_What you will do_
Give every entry again, exactly.

---------- Provided records

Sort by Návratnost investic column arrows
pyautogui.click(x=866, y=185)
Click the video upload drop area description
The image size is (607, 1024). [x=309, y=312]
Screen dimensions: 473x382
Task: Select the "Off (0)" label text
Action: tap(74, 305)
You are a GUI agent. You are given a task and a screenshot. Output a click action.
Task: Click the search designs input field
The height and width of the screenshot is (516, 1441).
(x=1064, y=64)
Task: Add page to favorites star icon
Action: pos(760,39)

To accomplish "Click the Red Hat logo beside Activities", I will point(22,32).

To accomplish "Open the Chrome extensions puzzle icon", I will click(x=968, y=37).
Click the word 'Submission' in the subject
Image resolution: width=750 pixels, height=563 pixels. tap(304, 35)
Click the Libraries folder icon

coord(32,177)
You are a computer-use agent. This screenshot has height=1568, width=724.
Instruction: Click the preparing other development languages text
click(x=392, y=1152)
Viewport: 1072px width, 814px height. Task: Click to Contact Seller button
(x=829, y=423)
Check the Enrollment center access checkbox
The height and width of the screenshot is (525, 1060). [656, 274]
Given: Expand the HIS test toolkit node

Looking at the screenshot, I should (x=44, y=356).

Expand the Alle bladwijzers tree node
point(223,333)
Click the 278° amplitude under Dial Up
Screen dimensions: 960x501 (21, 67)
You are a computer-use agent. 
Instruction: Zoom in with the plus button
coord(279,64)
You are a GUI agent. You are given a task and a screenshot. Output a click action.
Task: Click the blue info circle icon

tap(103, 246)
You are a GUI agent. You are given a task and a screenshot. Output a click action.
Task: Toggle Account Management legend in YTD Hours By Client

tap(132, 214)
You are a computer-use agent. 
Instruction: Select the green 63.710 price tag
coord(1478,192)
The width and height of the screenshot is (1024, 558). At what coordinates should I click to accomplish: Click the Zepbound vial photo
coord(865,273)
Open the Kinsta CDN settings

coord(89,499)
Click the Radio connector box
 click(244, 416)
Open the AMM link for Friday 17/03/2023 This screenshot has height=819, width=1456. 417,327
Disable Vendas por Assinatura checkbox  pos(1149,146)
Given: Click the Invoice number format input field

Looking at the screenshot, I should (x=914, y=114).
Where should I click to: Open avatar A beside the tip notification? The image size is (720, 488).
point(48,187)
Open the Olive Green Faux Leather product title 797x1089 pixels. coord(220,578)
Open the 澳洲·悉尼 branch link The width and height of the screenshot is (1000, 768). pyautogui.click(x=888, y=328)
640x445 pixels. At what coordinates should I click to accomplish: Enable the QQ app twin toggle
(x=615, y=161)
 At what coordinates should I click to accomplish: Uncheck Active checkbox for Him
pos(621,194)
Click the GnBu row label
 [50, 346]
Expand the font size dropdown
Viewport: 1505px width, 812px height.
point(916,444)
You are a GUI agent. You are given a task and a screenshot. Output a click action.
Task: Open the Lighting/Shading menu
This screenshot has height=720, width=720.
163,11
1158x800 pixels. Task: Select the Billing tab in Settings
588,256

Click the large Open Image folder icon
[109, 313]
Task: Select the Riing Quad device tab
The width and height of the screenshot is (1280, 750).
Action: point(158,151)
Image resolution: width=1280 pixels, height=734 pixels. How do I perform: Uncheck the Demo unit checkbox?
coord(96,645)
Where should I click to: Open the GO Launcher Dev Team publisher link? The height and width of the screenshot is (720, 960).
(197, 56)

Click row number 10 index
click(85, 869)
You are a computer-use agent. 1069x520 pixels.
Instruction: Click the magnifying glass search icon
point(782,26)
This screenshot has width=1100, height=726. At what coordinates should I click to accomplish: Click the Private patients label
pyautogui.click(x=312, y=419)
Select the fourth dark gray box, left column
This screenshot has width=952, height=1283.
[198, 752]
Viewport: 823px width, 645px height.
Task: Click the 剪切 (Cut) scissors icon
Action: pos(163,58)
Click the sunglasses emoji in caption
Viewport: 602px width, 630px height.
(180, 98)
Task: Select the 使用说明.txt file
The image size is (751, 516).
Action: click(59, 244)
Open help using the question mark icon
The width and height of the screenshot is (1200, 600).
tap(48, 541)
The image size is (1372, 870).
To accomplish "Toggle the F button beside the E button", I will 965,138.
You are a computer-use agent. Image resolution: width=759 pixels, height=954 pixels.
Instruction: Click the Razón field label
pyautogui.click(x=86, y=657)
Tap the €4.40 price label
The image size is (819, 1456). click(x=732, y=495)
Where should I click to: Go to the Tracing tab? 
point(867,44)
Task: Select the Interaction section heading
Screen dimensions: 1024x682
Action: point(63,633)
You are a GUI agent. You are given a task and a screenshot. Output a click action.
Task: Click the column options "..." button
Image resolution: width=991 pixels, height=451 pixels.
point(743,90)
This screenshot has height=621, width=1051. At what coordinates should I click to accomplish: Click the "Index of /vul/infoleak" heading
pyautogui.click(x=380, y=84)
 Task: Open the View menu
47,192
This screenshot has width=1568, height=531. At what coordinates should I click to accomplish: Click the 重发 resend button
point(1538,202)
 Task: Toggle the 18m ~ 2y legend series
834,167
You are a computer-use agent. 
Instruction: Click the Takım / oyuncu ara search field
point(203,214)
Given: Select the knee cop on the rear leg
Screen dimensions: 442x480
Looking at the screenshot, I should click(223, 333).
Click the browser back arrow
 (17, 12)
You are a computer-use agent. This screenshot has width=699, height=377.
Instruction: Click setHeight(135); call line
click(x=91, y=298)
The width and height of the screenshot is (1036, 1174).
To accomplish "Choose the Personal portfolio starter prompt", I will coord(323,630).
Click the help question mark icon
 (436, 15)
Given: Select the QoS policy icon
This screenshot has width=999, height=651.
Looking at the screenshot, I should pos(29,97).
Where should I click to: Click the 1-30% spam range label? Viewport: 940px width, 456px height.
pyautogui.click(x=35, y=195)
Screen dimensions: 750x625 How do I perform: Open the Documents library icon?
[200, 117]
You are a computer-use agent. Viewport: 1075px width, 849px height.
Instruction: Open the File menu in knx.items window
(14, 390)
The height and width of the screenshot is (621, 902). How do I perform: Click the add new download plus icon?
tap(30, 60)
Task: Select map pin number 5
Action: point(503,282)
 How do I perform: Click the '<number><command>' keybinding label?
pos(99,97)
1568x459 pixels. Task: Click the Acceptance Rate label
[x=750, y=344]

--------------------

_Output of the task_
Sort by Návratnost investic column arrows
pyautogui.click(x=866, y=185)
Click the video upload drop area description
The image size is (607, 1024). [x=309, y=312]
Screen dimensions: 473x382
Task: Select the "Off (0)" label text
Action: tap(74, 305)
You are a GUI agent. You are given a task and a screenshot. Output a click action.
Task: Click the search designs input field
The height and width of the screenshot is (516, 1441).
(x=1064, y=64)
Task: Add page to favorites star icon
Action: pos(760,39)

To accomplish "Click the Red Hat logo beside Activities", I will point(22,32).

To accomplish "Open the Chrome extensions puzzle icon", I will click(x=968, y=37).
Click the word 'Submission' in the subject
Image resolution: width=750 pixels, height=563 pixels. tap(304, 35)
Click the Libraries folder icon

coord(32,177)
You are a computer-use agent. This screenshot has height=1568, width=724.
Instruction: Click the preparing other development languages text
click(x=392, y=1152)
Viewport: 1072px width, 814px height. Task: Click to Contact Seller button
(x=829, y=423)
Check the Enrollment center access checkbox
The height and width of the screenshot is (525, 1060). [656, 274]
Given: Expand the HIS test toolkit node

Looking at the screenshot, I should (x=44, y=356).

Expand the Alle bladwijzers tree node
point(223,333)
Click the 278° amplitude under Dial Up
Screen dimensions: 960x501 (21, 67)
You are a computer-use agent. 
Instruction: Zoom in with the plus button
coord(279,64)
You are a GUI agent. You are given a task and a screenshot. Output a click action.
Task: Click the blue info circle icon

tap(103, 246)
You are a GUI agent. You are given a task and a screenshot. Output a click action.
Task: Toggle Account Management legend in YTD Hours By Client

tap(132, 214)
You are a computer-use agent. 
Instruction: Select the green 63.710 price tag
coord(1478,192)
The width and height of the screenshot is (1024, 558). At what coordinates should I click to accomplish: Click the Zepbound vial photo
coord(865,273)
Open the Kinsta CDN settings

coord(89,499)
Click the Radio connector box
 click(244, 416)
Open the AMM link for Friday 17/03/2023 This screenshot has height=819, width=1456. 417,327
Disable Vendas por Assinatura checkbox  pos(1149,146)
Given: Click the Invoice number format input field

Looking at the screenshot, I should (x=914, y=114).
Where should I click to: Open avatar A beside the tip notification? The image size is (720, 488).
point(48,187)
Open the Olive Green Faux Leather product title 797x1089 pixels. coord(220,578)
Open the 澳洲·悉尼 branch link The width and height of the screenshot is (1000, 768). pyautogui.click(x=888, y=328)
640x445 pixels. At what coordinates should I click to accomplish: Enable the QQ app twin toggle
(x=615, y=161)
 At what coordinates should I click to accomplish: Uncheck Active checkbox for Him
pos(621,194)
Click the GnBu row label
 [50, 346]
Expand the font size dropdown
Viewport: 1505px width, 812px height.
point(916,444)
You are a GUI agent. You are given a task and a screenshot. Output a click action.
Task: Open the Lighting/Shading menu
This screenshot has height=720, width=720.
163,11
1158x800 pixels. Task: Select the Billing tab in Settings
588,256

Click the large Open Image folder icon
[109, 313]
Task: Select the Riing Quad device tab
The width and height of the screenshot is (1280, 750).
Action: point(158,151)
Image resolution: width=1280 pixels, height=734 pixels. How do I perform: Uncheck the Demo unit checkbox?
coord(96,645)
Where should I click to: Open the GO Launcher Dev Team publisher link? The height and width of the screenshot is (720, 960).
(197, 56)

Click row number 10 index
click(85, 869)
You are a computer-use agent. 1069x520 pixels.
Instruction: Click the magnifying glass search icon
point(782,26)
This screenshot has width=1100, height=726. At what coordinates should I click to accomplish: Click the Private patients label
pyautogui.click(x=312, y=419)
Select the fourth dark gray box, left column
This screenshot has width=952, height=1283.
[198, 752]
Viewport: 823px width, 645px height.
Task: Click the 剪切 (Cut) scissors icon
Action: pos(163,58)
Click the sunglasses emoji in caption
Viewport: 602px width, 630px height.
(180, 98)
Task: Select the 使用说明.txt file
The image size is (751, 516).
Action: click(59, 244)
Open help using the question mark icon
The width and height of the screenshot is (1200, 600).
tap(48, 541)
The image size is (1372, 870).
To accomplish "Toggle the F button beside the E button", I will 965,138.
You are a computer-use agent. Image resolution: width=759 pixels, height=954 pixels.
Instruction: Click the Razón field label
pyautogui.click(x=86, y=657)
Tap the €4.40 price label
The image size is (819, 1456). click(x=732, y=495)
Where should I click to: Go to the Tracing tab? 
point(867,44)
Task: Select the Interaction section heading
Screen dimensions: 1024x682
Action: point(63,633)
You are a GUI agent. You are given a task and a screenshot. Output a click action.
Task: Click the column options "..." button
Image resolution: width=991 pixels, height=451 pixels.
point(743,90)
This screenshot has height=621, width=1051. At what coordinates should I click to accomplish: Click the "Index of /vul/infoleak" heading
pyautogui.click(x=380, y=84)
 Task: Open the View menu
47,192
This screenshot has width=1568, height=531. At what coordinates should I click to accomplish: Click the 重发 resend button
point(1538,202)
 Task: Toggle the 18m ~ 2y legend series
834,167
You are a computer-use agent. 
Instruction: Click the Takım / oyuncu ara search field
point(203,214)
Given: Select the knee cop on the rear leg
Screen dimensions: 442x480
Looking at the screenshot, I should click(223, 333).
Click the browser back arrow
 (17, 12)
You are a computer-use agent. This screenshot has width=699, height=377.
Instruction: Click setHeight(135); call line
click(x=91, y=298)
The width and height of the screenshot is (1036, 1174).
To accomplish "Choose the Personal portfolio starter prompt", I will coord(323,630).
Click the help question mark icon
 (436, 15)
Given: Select the QoS policy icon
This screenshot has width=999, height=651.
Looking at the screenshot, I should pos(29,97).
Where should I click to: Click the 1-30% spam range label? Viewport: 940px width, 456px height.
pyautogui.click(x=35, y=195)
Screen dimensions: 750x625 How do I perform: Open the Documents library icon?
[200, 117]
You are a computer-use agent. Viewport: 1075px width, 849px height.
Instruction: Open the File menu in knx.items window
(14, 390)
The height and width of the screenshot is (621, 902). How do I perform: Click the add new download plus icon?
tap(30, 60)
Task: Select map pin number 5
Action: point(503,282)
 How do I perform: Click the '<number><command>' keybinding label?
pos(99,97)
1568x459 pixels. Task: Click the Acceptance Rate label
[x=750, y=344]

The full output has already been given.